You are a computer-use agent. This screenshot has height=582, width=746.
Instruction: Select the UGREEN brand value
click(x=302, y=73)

------------

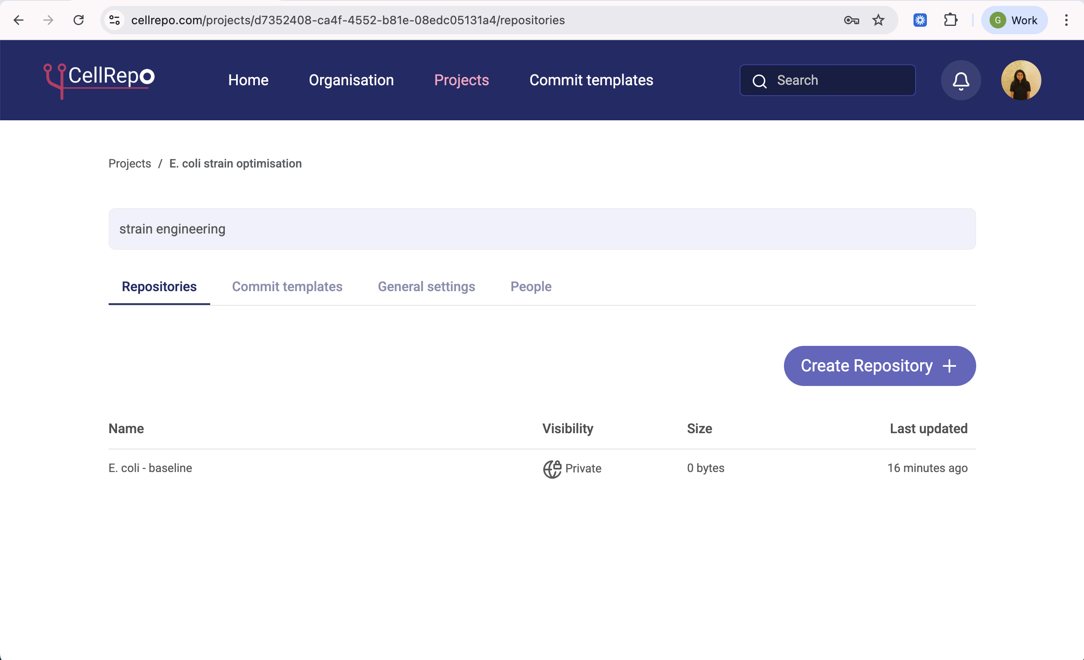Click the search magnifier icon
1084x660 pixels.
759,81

------------

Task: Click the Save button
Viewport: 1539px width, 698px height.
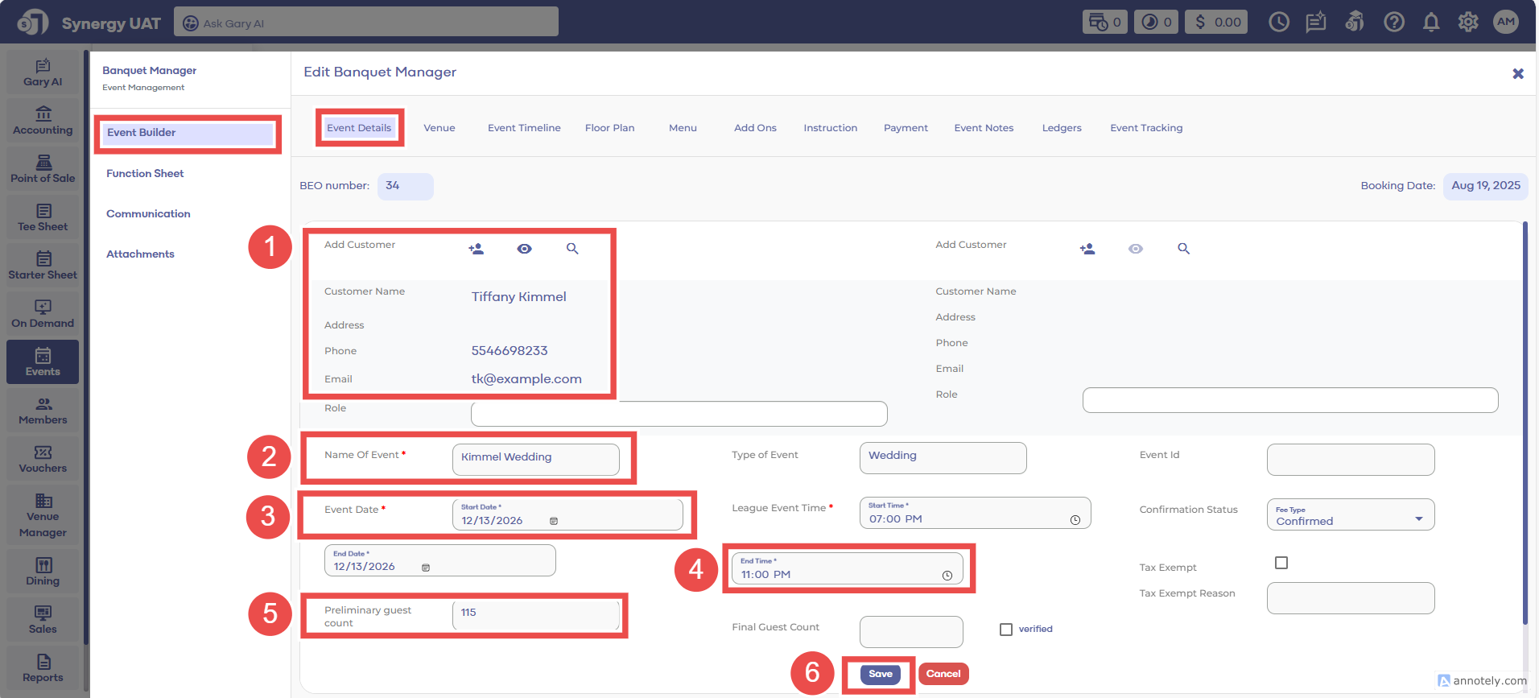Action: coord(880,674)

------------

Problem to work on -> Set down, unchanged, the rows from the line containing "You are a computer-use" through the line containing "click(x=302, y=73)", inclusive.

Exercise answer ->
You are a computer-use agent. This screenshot has height=582, width=746.
Instruction: Select the UGREEN brand value
click(x=302, y=73)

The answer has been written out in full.